Here's the Spotify Link!

About the Artists/Albums/Songs represented on this mix:

1. I Set My Face To The Hillside - Tortoise: We begin our Words Be Damned mix, appropriately enough, with this delightful number from a band that almost never had use for words, Chicago's impossible-to-pigeonhole, pioneering instrumental post-rock outfit Tortoise, and their third LP TNT, the most jazz-inflected release in their long discography. 

2. So Now... - Herbert: My favorite song from British sample-king and dance music original Matthew Herbert's breakout fourth release Around The Housewhich substituted any drum machine help with recorded samples of strikes and movements of everyday items that could literally be found "around the house." 

3. The Seasons Reverse - Gastr Del Sol: On their fifth and final outing, this highly respected, Chicago-based Jim O'Rourke/David Grubbs post-rock duo moved slightly towards more conventional songcraft to create the most accessible record of their careers Camoufleur. The Seasons Reverse here is the album's most popular song.

4. Dry The Rain - The Beta Band: Widely considered one of the 100 best albums of the 90s, Scottish "folktronica" outfit The Beta Band's The Three EPs isn't really an album proper, but rather a compilation of the band's initial three EPs - 1997's Champion Versions (for which Dry The Rain here was originally recorded), and 1998's The Patty Patty Sound, and Los Amigos del Beta Bandidos. I had originally intended to include our three The Three EPs selections on our Early Indie / Aging Alts mix, but ultimately, the Beta Band's preference for loose unpredictable structures, long track lengths, and minimalistic lyricism made the Hi-Fidelity-featured Dry The Rain and those other two songs a more natural fit here. 

5. Bongo Bong - Manu Chao: Following the break-up of his Paris-based party-rock-band Mano Negra in 1995, French-Spaniard Manu Chao moved to Madrid and became obsessed with capturing the sounds of street musicians around the world. Over the next three years, he would travel the world, particularly South America, seeking such artists out, and writing and recording individual numbers whenever inspiration struck. Finally, in 1998, those recording were collected in his world-music classic Clandestino. A one-of-a-kind merging of deep tradition and personal perspective, sung in a three or four languages, Clandestino is one of the 90s most singular offerings. Here is the record's most popular number, Bongo Bong

6. Aquarius - Boards Of Canada: Arguably the most significant and influential electronic album of 1998, Boards Of Canada's full-length debut Music Has The Right To Children acted as a clarion call for emerging electronic musicians who wished to see the genre's full potential aimed at headier aims than the dance floor.
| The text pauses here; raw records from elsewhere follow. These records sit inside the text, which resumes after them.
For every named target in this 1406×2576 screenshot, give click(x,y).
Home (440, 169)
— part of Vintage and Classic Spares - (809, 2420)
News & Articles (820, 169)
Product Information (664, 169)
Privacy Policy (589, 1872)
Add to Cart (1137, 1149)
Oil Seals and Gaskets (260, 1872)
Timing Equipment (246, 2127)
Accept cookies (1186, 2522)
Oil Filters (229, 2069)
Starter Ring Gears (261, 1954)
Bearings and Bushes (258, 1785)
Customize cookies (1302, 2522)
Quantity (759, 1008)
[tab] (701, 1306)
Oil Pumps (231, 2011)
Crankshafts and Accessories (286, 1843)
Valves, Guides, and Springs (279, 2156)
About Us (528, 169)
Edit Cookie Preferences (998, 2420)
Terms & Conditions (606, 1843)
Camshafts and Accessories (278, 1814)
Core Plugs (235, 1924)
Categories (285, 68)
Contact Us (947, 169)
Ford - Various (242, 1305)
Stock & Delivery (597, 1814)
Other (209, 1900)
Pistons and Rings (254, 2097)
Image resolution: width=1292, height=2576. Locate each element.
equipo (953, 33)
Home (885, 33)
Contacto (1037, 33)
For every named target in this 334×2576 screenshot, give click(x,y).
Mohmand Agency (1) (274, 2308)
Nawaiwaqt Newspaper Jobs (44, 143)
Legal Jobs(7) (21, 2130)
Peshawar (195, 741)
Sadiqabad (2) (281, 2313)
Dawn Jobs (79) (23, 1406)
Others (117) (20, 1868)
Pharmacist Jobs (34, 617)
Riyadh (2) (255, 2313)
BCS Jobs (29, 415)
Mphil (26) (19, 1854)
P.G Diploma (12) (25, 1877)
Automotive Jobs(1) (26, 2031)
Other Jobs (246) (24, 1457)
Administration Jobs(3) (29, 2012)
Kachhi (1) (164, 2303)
In recoding the album, the Scottish brother duo employed all manner of degraded analog equipment, often even physically damaging homemade reel-to-reel or cassette recordings, and combined those recordings with natural world sounds and samples from children shows (like the various Sesame Street snippets utilized in Aquarius here) to craft Music Has The Right's uniquely warm, innocent, and nostalgic sound.

7. Minas De Cobre - For Better Metal - Calexico: For their second album The Black Light, Tuscon, Arizona's Celxico chose to focus on the Southwestern desert and all that it inspired to create a collection of short, impressionistic tunes rooted as much in the Latin genres of bordering Mexico as the country and rock influences prevalent in the States. Both critics and fans loved it. More evocative than forceful, the album included several instrumental tracks, like the mariachi-flavored Minas De Cobre - For Better Metal presented here. 

8. There's A Fight At The End Of The Tunnel - The Third Eye Foundation: Fantastic atmospheric creepiness here from Bristol, England producer Matt Elliot and his excellent, very unusual 1998 album as Third Eye Foundation You Guys Kill Me.

9. Sr. Cobranza - Bersuit Vergarabat: Don't know exactly what it's about, but love the feel of this fiery protest song from Argentina's veteran rock act Bersuit Vergarabat and their fourth studio release Libertinaje.

10. Rae - Authechre: Though a clear transitional record, many consider British electronic duo Authechre's LP5 to be their best, as it's the one album fans of their earlier melodic techno work and later, highly percussive experimental work both seem to love. Rae here, my personal fav from the record, is a very good representative of what's found on the album in full. 

11. The House Song - The Beta Band: Our final two tracks from The Three EPs come from The Patty Patty Sound section of the album, starting with The House Song, the overall compilation's funkiest number. 

12. Light - Talvin Singh: Widely credited with pioneering the Asian Underground movement in electronic music, London producer and tabla-master Singh got the ball rolling in 1998 with his highly regarded debut OK, which would go on to win that year's Mercury prize for best music recording in the United Kingdom. 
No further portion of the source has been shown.